O IBGE anuncia que o Produto Interno Bruto do país cresceu 5,4% em 2007, o maior desde 2004 e superior ao de 2006 que foi de 3,7%. Segundo o jornal Folha de S. Paulo, o crescimento foi estimulado pelo consumo interno e por investimentos produtivos.
Em linguagem econômica, significa que o Brasil sai da dependência de investimentos externos. Entre os fatores internos que determinaram a elevação do PIB na proporção almejada está o consumo das famílias que teve a quarta alta anual seguida e subiu 6,5%. Os investimentos produtivos cresceram 13,4%, maior índice desde 1996 e atingiram 17,6%. E para que chegássemos a esse patamar não foram necessárias as reformas estruturais como a previdenciária, tributária e trabalhista.

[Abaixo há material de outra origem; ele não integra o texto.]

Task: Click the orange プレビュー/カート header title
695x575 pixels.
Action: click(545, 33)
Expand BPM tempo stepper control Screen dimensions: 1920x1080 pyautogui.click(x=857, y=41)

O Brasil, entretanto, não pode se enganar a ponto de prescindir das reformas, inclusive uma Reforma Política que seja capaz de nos manter distantes da corrupção contumaz a que o país se acostumou, lamentavelmente. Até porque todas as previsões de expansão da economia indicam um índice menor para 2008.
O desafio do momento é fazer com que a retomada do crescimento se traduza em benéficos diretos para a população. Alguns obstáculos históricos como a pobreza, a miséria absoluta, a péssima distribuição de renda, a exclusão social, precisam ser transpostos. E estão aí na nossa cara há tanto tempo que requerem planejamento imediato e urgência urgentíssima como se diz no chavão legislativo.

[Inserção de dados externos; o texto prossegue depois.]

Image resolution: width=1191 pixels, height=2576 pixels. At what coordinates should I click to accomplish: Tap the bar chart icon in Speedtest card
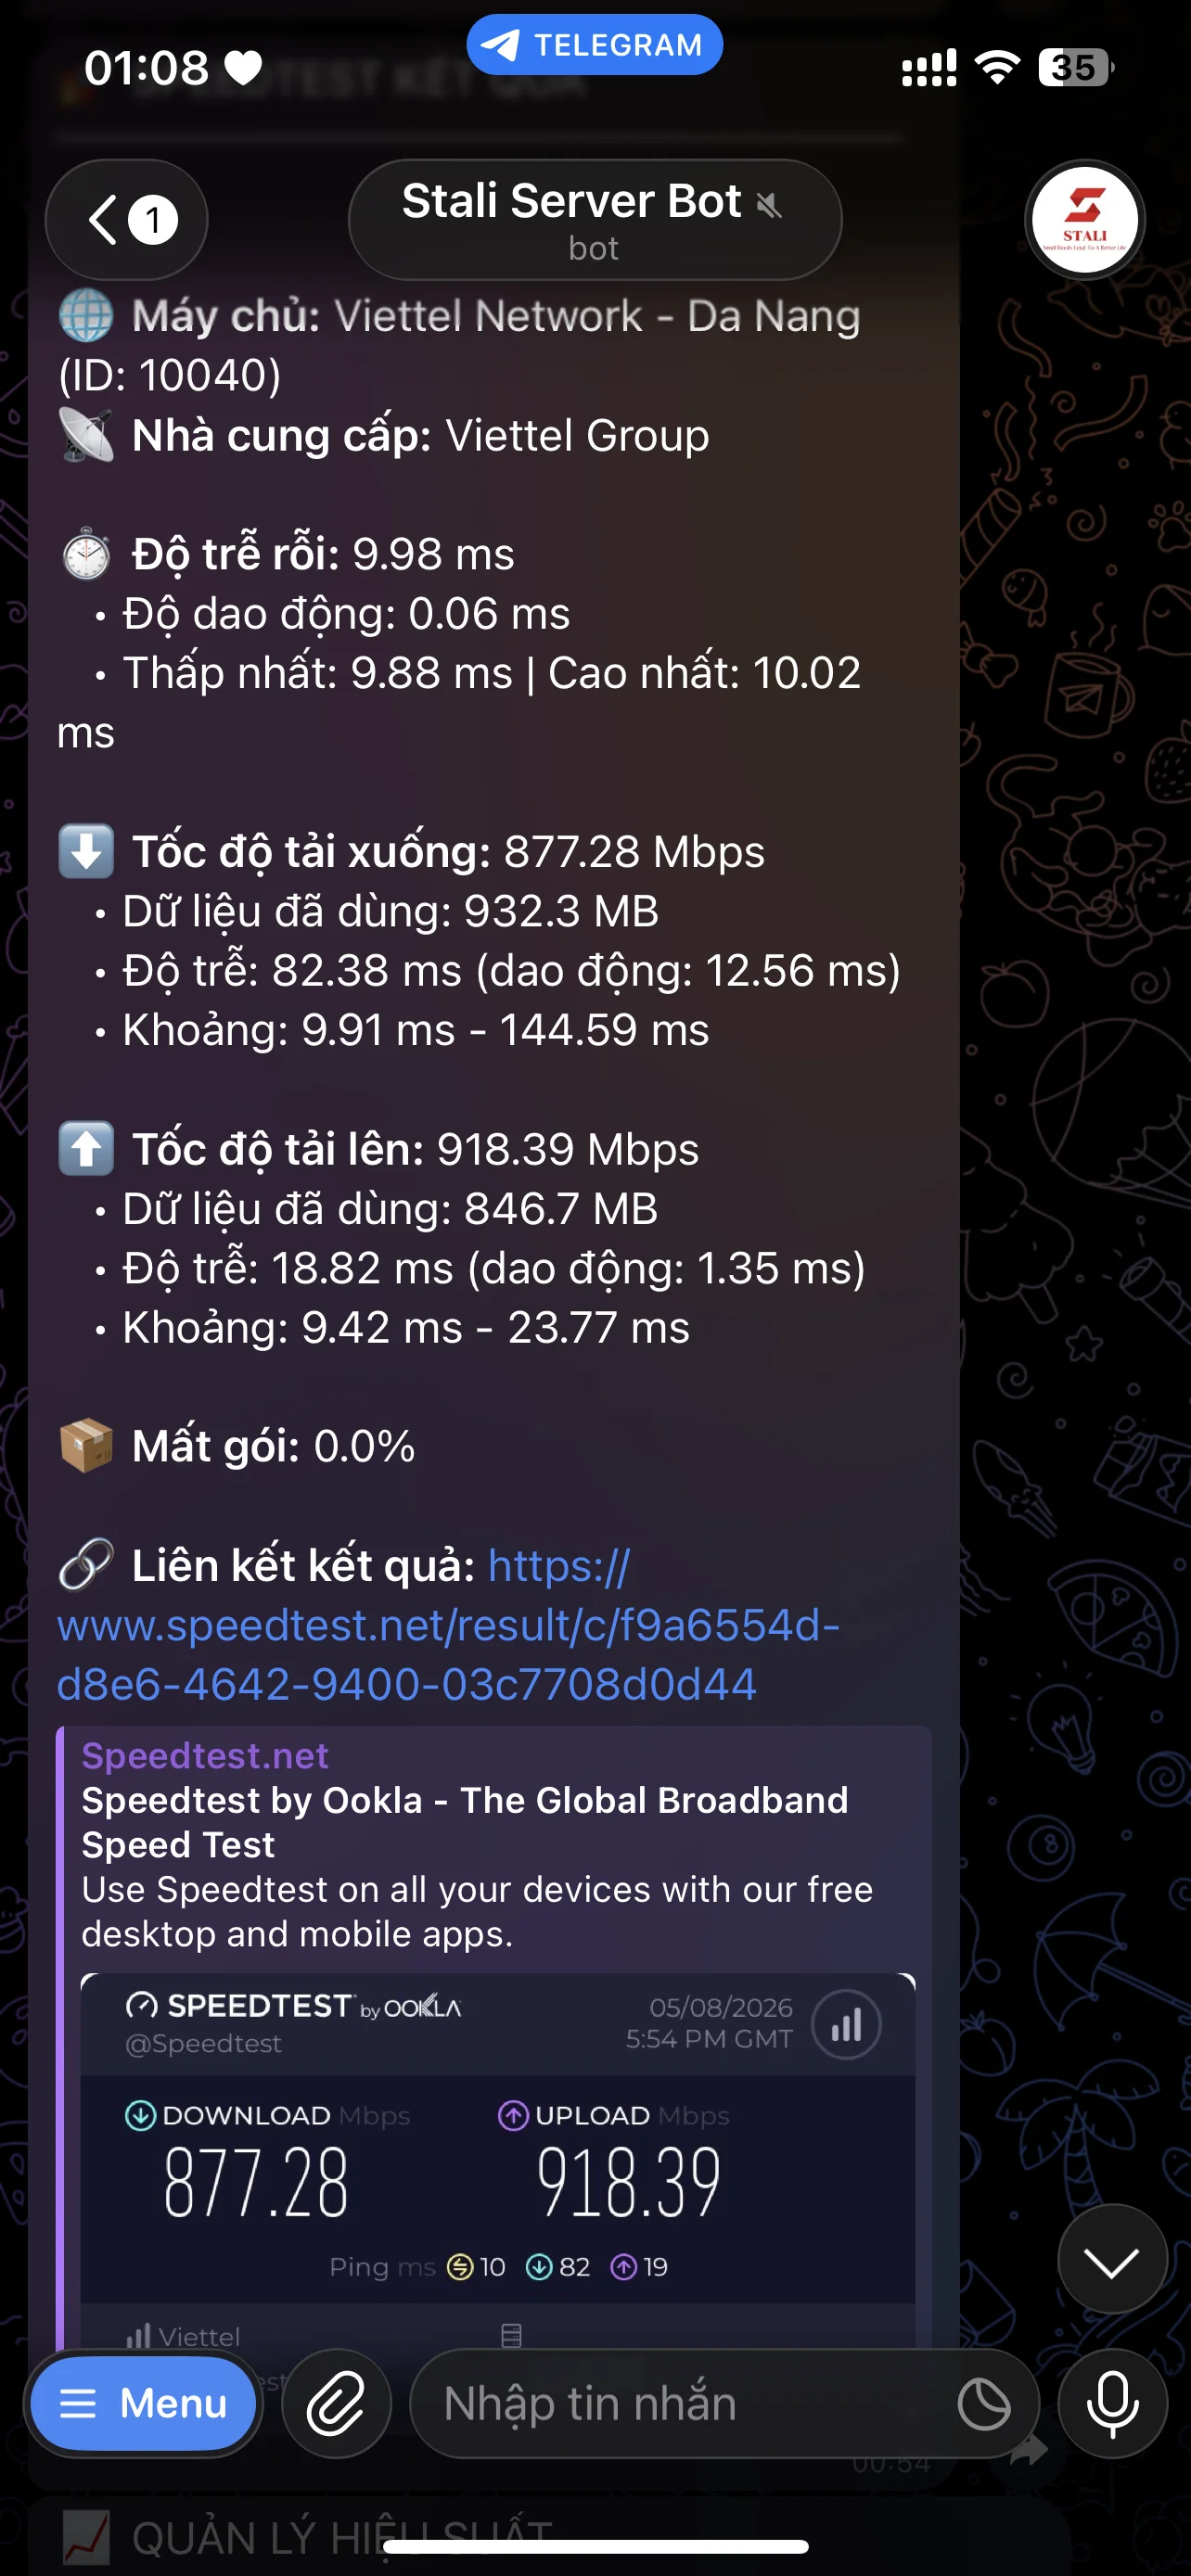pos(846,2025)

Enquanto os economistas do Governo comemoram a sinalização de que é o mercado interno que está puxando o crescimento econômico outros revelam uma certa preocupação com a defasagem entre importações e exportações. As importações evoluíram em nível muito superior às exportações, o que seria um sinal de perigo capaz de conter a euforia dos analistas econômicos. Precisamos identificar o que realmente emperra o investimento externo no Brasil, país, afinal, já
identificado como economicamente confiável no mercado mundial.
A retomada do crescimento traz no bojo outras duas boas notícias. As de que, provavelmente, estamos saindo de uma fase de estagnação que durou tempo demais e nos aproximamos da média de crescimento mundial.
Se, no entanto, como diz o presidente Lula, os pobres estão comendo mais e vestindo mais é preciso não esquecer que ainda tem muito chão nessa estrada e estamos bem distantes do ideal de sobrevivência dos países desenvolvidos.
O governo não pode se sentir arrogante diante dessa conquista. Não está extinta a tarefa de aliar crescimento econômico e desenvolvimento social.